可変バルブリフト機構(バルブトロニック)の吸気バルブは低負荷時にはほとんど開きませんが、オフ時にクランクシャフトを回したところ普通に(かどうかわかりませんが)開いていたので、そこにPITWORKエンジンシステムコンディショナー(低臭気・低煙泡タイプ)を直接吹きつけ洗浄してみました。量販店に必ずあるKUREエンジンコンディショナーでもいいですけど、あの強烈なにおいがにがて。

データシート(SDS)によると成分は、エチルベンゼン 45%、プロピレングリコールモノメチルエーテル 1〜10%、プロパン 1〜10%、グリコールエーテル (分量未記載)、とのことです。

※ このブログは、BMWにRECSは効果がある!という個人やショップの主張・信仰を否定するものではありません

クランクシャフトを回す

BMWのクランクシャフトは特殊工具で回転させます。AliExpressで$20テサテープなどで外径を7〜8mm大きくすると手探りのクランクプーリーの中心探しが少し楽になりました。ただテープを何十周も巻くのはだいぶバカらしかったので3Dプリンターで作るべきでした。

そのクランクプーリーは4本のE型トルクスで止まっています。

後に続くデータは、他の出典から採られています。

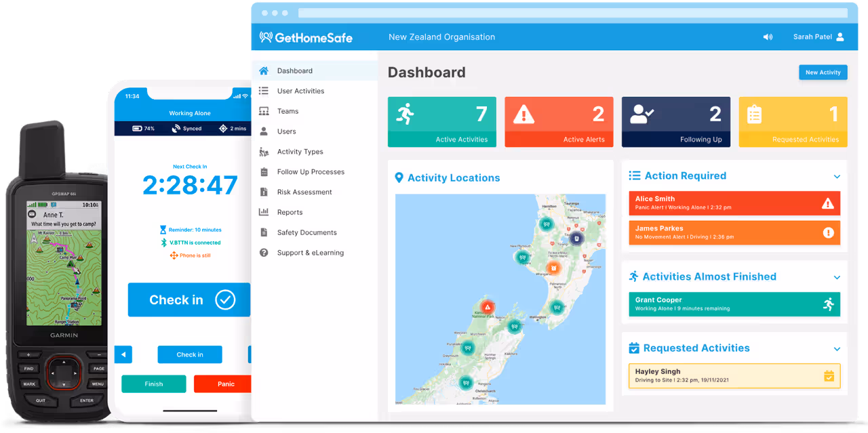The image size is (868, 433).
Task: Collapse the Requested Activities section
Action: (x=837, y=349)
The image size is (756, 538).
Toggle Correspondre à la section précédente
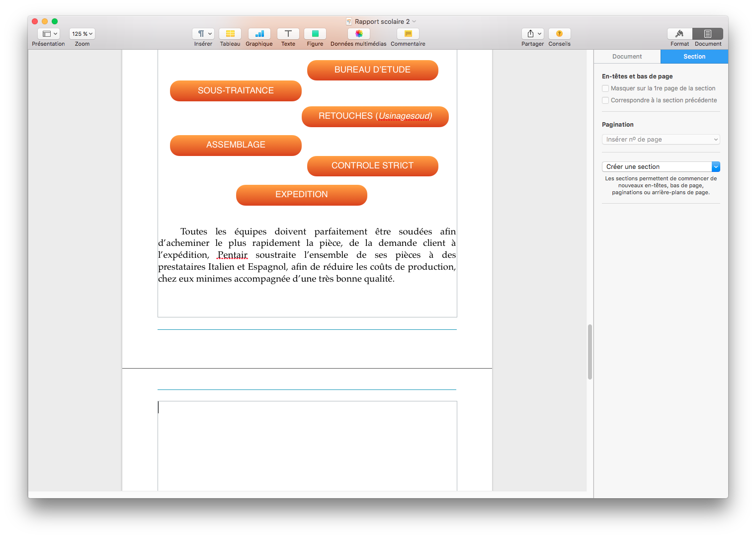pos(605,100)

ボルトの薄いフランジを先の工具でまわします。

手が太いとクランクプーリーボルトまで手が届きません。養生テープは腕の傷防止(遅かったですけど)。工具が斜めにすぐはずれるので手で強く押しつながら作業します。回転方向は前から見て右で、整備書には逆回しするなとありました。アンダーパネルを外し、下から作業した方が楽だったかもしれません。

手持ちの1/2インチ45cm長のラチェットでは上に出る部分がほとんど無かったので塩ビパイプで延長しました。全部のプラグを外し圧縮は無いはずですがそれでも結構重い! ところでこのスナップオンの首振りは(可動部をかなり締め込んでも)フニャってなりやりにくかったので、次回からの作業ではトネの“ロック付き”首振りロングを使っています。それでも結局首振がじゃまだったのでストレートの方がいいと思います。

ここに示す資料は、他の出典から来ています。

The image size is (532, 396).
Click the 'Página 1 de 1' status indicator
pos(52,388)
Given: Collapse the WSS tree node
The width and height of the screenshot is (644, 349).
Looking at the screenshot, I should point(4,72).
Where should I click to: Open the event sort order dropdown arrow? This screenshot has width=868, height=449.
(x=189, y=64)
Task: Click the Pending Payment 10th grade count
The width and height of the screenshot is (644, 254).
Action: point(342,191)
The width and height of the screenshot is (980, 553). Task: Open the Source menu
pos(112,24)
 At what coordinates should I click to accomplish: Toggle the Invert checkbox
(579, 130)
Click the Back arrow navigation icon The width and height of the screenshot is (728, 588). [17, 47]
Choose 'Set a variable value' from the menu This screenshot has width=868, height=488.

ノズルは [その1] で使ったPITWORKエンジンリフレッシュ専用ホースの予備を200℃ぐらいに熱し数回に分けて曲げ、それを針金で支えました。元々の噴射口や絞りは切り落とします。缶のヘッド(? 指で押す部分)はこのホースが刺さらないので、ブレーキクリーナーのものを流用しました。缶のチューブとサイズが違うのかこのヘッドは缶に固定されません。

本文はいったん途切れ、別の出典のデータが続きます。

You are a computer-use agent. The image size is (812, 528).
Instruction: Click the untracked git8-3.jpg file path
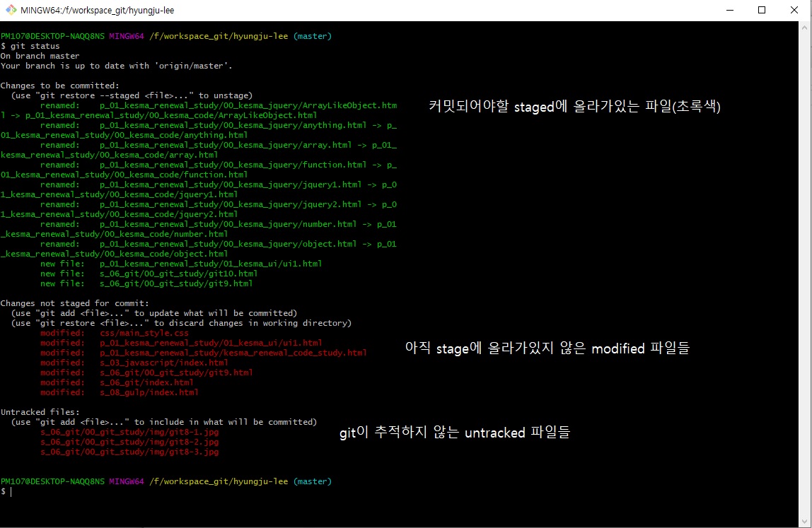(x=129, y=452)
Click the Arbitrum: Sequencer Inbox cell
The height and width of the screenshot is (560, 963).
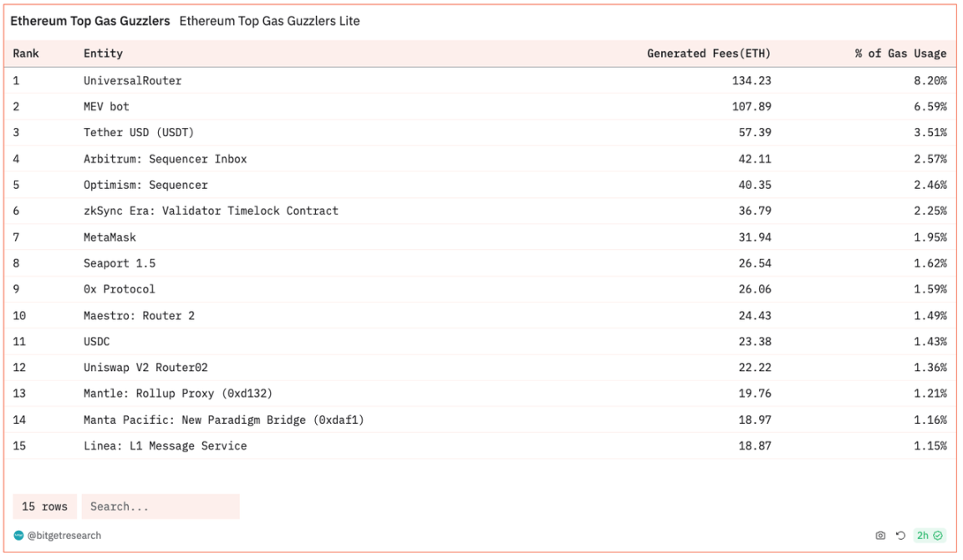pos(165,159)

写真のノズルはプラグホール径(たぶん12mm)より大きいので短くカットします。入ったけど出せないということにならないよう少しスカスカぐらいがちょうど。

これとは別に水平噴射のノズルもつくりましたが、洗浄剤がバルブ奥まで届きませんでした。

さらに360°自在回転する内視鏡にシリコンホースを固定しその方向に噴射する方式も試しました。バルブの隙間とかピンポイントで狙えて噴射一発目はかなり良かったんですが、その後カメラがべちゃべちゃで何も見えなくなり終了(涙)。固定のテープが中で落ちるとまんどくさいのと、内視鏡を両手で操作するので一人噴射がムズいという問題もありました。

洗浄

BMWの直6エンジンは1・5・3・6・2・4の順に点火があるようなので、いいあんばいにピストンが降りてて両方の吸気バルブが開いている気筒を内視鏡で探し、クランクシャフトを回しながらこの順に作業していきます。[その1] 記載のとおり一方のバルブは開いている時間が少ないことを気にしておいてください

なおピストンを動かすときは手間でも内視鏡を抜いておきましょう。確認する気筒を間違え潰しちゃうと大惨事です。

燃焼室の確認

洗浄前。写真上が吸気側で、[その1] のように5日前のPITWORKエンジンリフレッシュでわりときれいになってます。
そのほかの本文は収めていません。